What you should do ▸
Scan the lines below and report each one containing "dialog" by copying it.

Supplied material ▸
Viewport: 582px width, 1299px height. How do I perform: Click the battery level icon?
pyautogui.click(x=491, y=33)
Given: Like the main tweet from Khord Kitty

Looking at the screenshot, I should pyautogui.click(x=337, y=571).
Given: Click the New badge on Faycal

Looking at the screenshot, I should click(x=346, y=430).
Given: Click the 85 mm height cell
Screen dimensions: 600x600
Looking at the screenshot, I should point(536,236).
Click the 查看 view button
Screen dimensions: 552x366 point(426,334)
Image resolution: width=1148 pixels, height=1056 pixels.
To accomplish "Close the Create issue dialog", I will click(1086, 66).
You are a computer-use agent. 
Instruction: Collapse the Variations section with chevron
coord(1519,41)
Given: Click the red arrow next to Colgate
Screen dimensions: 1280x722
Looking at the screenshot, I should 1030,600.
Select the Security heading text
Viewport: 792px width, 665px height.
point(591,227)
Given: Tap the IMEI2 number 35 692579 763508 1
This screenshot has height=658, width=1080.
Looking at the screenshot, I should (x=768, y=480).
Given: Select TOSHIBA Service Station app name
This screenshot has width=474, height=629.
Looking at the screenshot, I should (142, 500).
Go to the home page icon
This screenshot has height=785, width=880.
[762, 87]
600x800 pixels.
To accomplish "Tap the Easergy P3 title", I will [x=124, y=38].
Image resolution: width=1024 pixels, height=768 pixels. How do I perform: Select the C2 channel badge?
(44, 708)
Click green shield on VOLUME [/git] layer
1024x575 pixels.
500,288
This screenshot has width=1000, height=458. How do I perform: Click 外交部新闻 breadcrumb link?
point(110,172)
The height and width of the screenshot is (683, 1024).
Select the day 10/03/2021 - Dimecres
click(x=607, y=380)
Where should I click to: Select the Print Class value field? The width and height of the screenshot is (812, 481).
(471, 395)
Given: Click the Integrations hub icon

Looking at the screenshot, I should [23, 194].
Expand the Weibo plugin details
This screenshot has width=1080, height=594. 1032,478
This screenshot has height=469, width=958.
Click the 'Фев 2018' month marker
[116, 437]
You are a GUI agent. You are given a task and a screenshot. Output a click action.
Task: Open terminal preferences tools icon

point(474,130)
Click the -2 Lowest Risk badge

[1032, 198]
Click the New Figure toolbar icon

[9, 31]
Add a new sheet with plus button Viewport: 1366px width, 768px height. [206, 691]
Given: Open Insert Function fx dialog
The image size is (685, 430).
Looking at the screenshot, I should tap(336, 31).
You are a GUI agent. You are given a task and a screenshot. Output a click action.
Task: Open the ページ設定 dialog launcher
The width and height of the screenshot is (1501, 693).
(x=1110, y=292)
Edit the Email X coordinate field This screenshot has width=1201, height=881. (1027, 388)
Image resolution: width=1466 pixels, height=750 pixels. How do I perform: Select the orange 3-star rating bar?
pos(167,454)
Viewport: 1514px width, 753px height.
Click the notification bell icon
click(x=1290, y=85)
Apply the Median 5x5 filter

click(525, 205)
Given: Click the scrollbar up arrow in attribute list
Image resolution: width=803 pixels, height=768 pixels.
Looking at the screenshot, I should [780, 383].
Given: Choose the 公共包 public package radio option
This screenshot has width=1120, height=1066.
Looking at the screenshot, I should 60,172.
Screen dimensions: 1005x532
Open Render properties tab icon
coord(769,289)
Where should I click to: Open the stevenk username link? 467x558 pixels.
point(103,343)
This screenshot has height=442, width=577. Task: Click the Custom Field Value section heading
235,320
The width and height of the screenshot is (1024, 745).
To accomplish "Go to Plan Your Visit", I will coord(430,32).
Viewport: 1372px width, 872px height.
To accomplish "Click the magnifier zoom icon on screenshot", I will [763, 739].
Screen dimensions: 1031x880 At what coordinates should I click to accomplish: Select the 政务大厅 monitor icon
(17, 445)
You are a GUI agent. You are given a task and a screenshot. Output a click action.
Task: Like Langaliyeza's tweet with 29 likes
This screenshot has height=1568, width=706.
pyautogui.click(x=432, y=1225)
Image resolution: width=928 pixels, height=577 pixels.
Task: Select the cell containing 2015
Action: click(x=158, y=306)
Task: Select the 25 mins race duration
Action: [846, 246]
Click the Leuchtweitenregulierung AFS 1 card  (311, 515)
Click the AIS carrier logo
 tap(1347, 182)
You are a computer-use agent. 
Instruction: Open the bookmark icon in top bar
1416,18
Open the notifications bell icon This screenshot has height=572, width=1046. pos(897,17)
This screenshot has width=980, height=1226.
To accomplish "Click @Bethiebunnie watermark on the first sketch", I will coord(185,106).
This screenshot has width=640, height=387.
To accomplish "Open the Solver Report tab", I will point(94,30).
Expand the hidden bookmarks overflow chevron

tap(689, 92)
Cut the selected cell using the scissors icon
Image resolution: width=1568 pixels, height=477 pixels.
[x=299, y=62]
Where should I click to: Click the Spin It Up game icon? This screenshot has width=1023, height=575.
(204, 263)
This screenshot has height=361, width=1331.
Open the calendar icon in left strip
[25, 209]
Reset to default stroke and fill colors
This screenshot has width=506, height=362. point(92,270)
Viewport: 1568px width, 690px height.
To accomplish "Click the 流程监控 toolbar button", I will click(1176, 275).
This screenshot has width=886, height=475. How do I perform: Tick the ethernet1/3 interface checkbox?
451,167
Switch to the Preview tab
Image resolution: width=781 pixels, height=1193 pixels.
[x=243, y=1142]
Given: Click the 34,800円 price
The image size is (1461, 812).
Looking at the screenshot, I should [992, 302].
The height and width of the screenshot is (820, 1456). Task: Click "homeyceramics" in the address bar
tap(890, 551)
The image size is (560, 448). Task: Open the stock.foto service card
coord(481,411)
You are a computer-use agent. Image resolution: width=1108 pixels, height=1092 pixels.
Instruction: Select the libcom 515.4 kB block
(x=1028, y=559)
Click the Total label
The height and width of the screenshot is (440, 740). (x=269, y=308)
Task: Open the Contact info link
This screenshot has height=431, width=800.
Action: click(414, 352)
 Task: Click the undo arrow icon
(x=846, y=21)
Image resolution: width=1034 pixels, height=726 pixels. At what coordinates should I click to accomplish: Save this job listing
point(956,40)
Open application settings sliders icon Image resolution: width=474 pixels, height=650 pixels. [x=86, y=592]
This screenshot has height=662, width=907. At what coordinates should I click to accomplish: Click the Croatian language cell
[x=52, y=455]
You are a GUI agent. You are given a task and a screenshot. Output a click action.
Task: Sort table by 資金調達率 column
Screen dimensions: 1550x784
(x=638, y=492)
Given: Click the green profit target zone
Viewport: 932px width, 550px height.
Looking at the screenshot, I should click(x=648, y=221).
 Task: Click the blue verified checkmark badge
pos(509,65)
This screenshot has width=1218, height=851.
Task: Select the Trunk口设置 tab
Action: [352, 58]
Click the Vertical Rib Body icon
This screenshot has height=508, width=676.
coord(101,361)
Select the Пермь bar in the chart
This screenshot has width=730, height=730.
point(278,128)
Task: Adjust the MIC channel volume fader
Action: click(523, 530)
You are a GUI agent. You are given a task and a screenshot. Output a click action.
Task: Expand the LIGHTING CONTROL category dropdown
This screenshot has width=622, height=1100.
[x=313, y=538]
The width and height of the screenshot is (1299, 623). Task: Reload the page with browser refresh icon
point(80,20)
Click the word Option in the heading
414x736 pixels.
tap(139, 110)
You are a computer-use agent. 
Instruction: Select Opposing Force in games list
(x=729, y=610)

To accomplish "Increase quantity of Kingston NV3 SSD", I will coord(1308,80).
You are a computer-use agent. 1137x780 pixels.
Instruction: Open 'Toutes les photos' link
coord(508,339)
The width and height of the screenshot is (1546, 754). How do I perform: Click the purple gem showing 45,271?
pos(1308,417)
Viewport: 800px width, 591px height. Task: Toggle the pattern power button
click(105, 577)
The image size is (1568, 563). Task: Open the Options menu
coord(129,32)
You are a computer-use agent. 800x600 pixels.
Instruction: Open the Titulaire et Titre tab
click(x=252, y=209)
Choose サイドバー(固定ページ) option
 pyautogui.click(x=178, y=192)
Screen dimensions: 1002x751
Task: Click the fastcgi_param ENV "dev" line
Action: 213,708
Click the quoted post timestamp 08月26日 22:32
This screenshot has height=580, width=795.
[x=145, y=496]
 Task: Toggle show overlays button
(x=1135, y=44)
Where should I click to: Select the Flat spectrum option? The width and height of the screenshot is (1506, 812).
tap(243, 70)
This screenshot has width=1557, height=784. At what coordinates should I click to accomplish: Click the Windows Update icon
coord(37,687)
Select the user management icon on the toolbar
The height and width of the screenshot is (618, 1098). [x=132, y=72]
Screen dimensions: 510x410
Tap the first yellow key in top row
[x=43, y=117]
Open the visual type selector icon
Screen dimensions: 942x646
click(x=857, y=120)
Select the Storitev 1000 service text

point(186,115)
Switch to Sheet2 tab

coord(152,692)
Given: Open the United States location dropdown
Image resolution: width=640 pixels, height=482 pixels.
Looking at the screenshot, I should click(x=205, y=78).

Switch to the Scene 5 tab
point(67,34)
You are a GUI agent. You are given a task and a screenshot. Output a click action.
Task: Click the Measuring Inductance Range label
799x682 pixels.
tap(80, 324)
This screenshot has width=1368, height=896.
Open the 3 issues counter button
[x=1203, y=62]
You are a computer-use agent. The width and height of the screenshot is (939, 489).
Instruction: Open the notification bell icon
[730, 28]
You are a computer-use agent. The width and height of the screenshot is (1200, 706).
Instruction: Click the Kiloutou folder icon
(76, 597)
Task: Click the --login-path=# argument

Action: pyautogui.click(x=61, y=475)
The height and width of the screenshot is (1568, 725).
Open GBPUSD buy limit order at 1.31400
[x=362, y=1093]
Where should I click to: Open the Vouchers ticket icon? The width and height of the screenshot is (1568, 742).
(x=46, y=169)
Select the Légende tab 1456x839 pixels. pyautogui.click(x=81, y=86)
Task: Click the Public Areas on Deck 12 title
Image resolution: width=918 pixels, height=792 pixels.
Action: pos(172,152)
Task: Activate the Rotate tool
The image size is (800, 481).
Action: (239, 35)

Written solution ▸
To accomplish "Close the Create issue dialog", I will click(1086, 66).
Given: Open Insert Function fx dialog
Task: Open the ページ設定 dialog launcher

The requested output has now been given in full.